▸ WHAT IS EXPECTED
Copy out the data below word for word, from the line containing "Click the globe logo in the red header" down to the line containing "point(95,76)", including both of those lines.

▸ DATASET RECORDS
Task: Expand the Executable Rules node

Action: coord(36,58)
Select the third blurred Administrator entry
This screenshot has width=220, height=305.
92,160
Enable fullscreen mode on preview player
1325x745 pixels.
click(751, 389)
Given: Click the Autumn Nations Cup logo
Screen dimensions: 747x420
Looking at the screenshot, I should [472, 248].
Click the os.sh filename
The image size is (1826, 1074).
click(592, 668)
==
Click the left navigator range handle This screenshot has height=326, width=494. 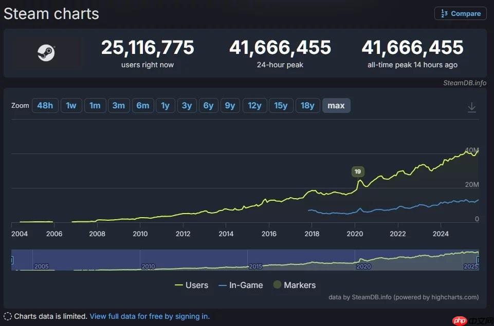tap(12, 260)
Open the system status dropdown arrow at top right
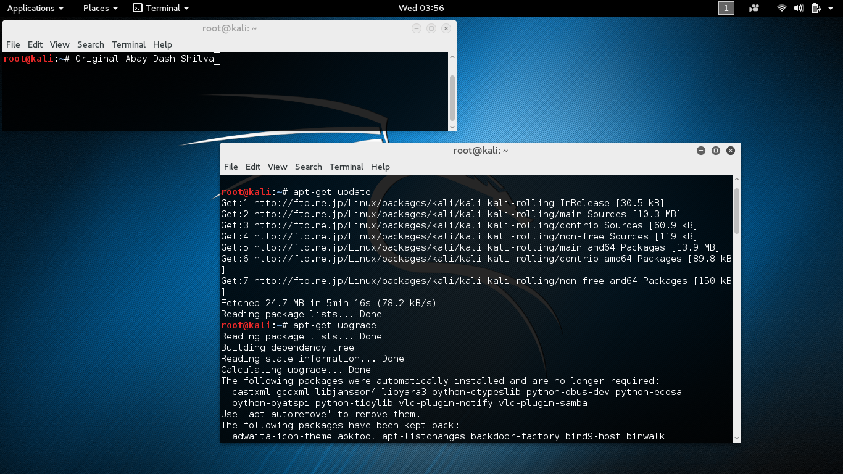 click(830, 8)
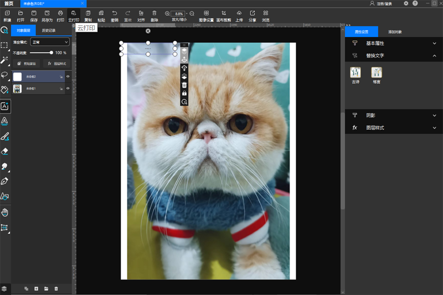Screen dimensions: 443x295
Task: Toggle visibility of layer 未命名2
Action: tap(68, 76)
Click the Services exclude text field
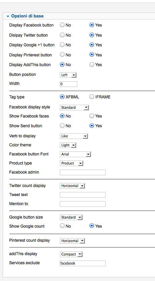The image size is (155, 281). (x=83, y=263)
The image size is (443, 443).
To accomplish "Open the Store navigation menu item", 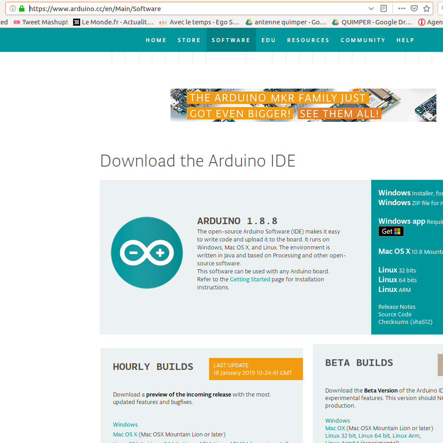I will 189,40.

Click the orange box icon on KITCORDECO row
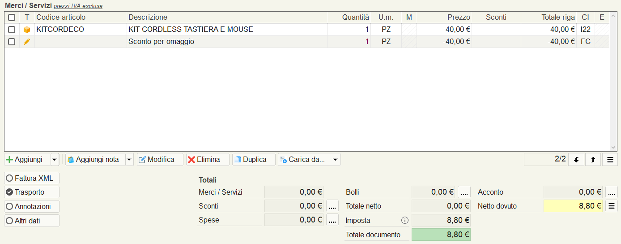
---
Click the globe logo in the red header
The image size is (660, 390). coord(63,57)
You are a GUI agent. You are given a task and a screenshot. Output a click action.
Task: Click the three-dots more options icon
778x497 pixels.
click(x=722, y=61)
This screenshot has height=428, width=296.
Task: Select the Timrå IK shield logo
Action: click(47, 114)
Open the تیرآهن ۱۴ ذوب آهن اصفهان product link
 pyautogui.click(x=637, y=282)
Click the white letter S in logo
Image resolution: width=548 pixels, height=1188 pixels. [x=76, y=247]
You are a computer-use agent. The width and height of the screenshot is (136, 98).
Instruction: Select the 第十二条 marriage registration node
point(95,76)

▸ TASK RESULT
Click the globe logo in the red header
The image size is (660, 390). coord(63,57)
You are a GUI agent. You are given a task and a screenshot. Output a click action.
Task: Click the three-dots more options icon
778x497 pixels.
click(x=722, y=61)
This screenshot has height=428, width=296.
Task: Select the Timrå IK shield logo
Action: click(47, 114)
Open the تیرآهن ۱۴ ذوب آهن اصفهان product link
 pyautogui.click(x=637, y=282)
Click the white letter S in logo
Image resolution: width=548 pixels, height=1188 pixels. [x=76, y=247]
You are a computer-use agent. The width and height of the screenshot is (136, 98).
Instruction: Select the 第十二条 marriage registration node
point(95,76)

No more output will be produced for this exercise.